Un ritual que ya sólo resulta siniestro

Ramón SOLA

Punto primero: en un país con lábel democrático mínimo las detenciones se definen como un procedimiento contra personas que han cometido delitos. No en Euskal Herria, donde todo el mundo es plenamente consciente de que ninguno de los arrestados ayer ha hecho nada por lo que deban ir a los calabozos. Empezando por el ministro del Interior, que admite que les arrestan por si son «cantera de», «reproducen a»; o sea, por si acaso.
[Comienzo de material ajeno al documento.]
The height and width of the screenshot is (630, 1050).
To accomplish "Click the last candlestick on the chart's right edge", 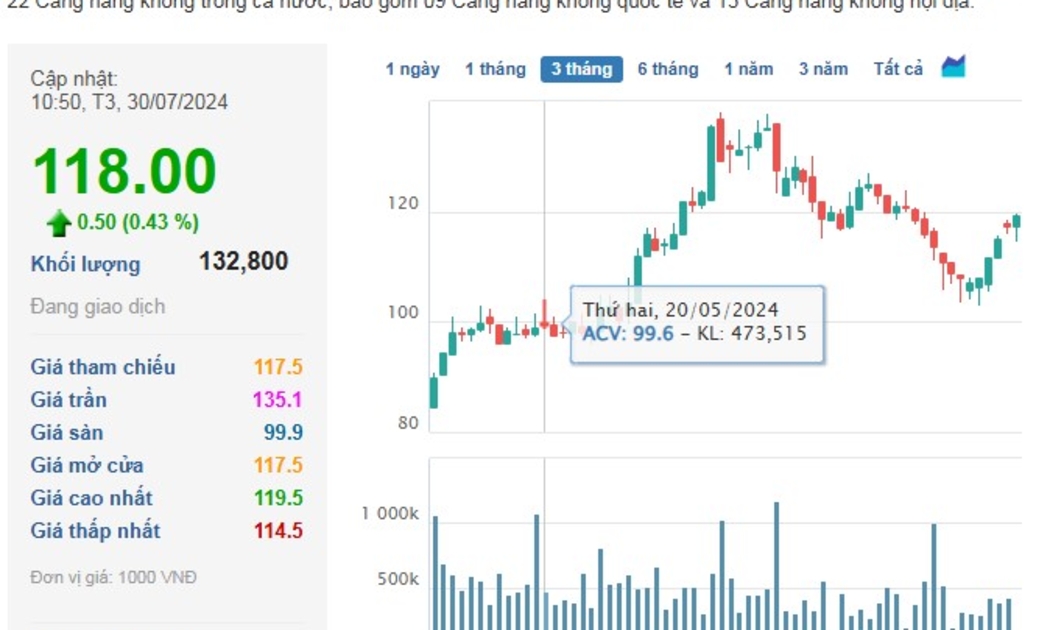I will coord(1016,222).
Punto segundo: existe un tipo de detenciones más arbitrario que el común. Son los arrestos políticos. Se hacen para frenar a un sector disidente, en este caso el independentismo vasco, o al menos para intimidarle. No hay duda de que esta última redada entra en esta categoría. Y tampoco la hay de que no cumplirá ninguno de esos dos objetivos. La izquierda abertzale ha dicho por activa y por pasiva que ningún sabotaje cambiará su estrategia. Y los propios jóvenes -que se sabían en el centro de la diana- dieron un paso adelante en Usurbil para explicarle al Gobierno español que «aquí estamos, no nos van a parar».
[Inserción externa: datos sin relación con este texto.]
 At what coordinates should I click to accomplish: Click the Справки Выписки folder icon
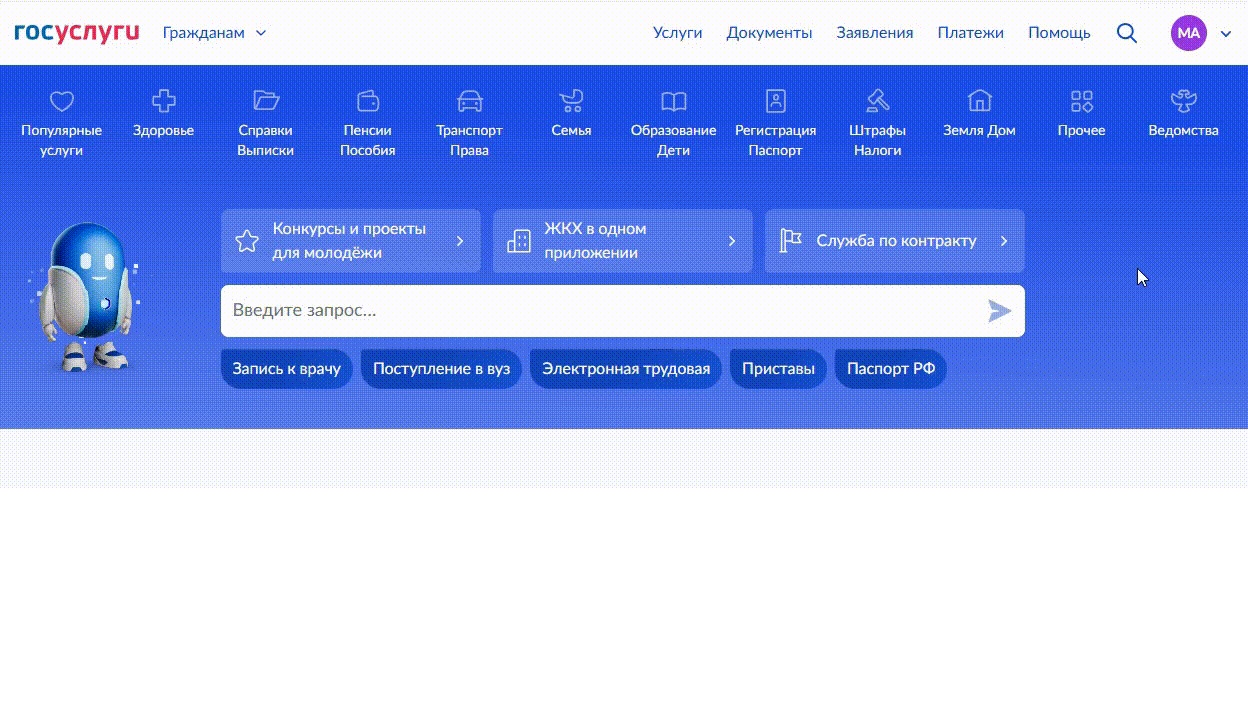point(265,101)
Punto tercero: en una redada así hay objetivos aún más mezquinos, como lanzar mensajes propagandísticos burdos («esto es la prueba del nueve de que no hemos cambiado») o intentar crear contradicciones al enemigo. Lo primero resulta ya tan reiterativo como absurdo a estas alturas. Sobre lo segundo, Rufi Etxeberria reiteró ayer que nadie va a lograr una escisión en la izquierda abertzale, y recordó que ése sería «el peor escenario», no para este sector político, sino para toda la sociedad.

En Madrid saben todo esto. Sus operaciones son de manual. O, más aún, de ritual. Un ritual periódico que cada vez resulta más macabro, más siniestro, en la medida en que no va a lograr ninguno de sus objetivos. Sólo unas cuantas camas vacías más para estas Navidades.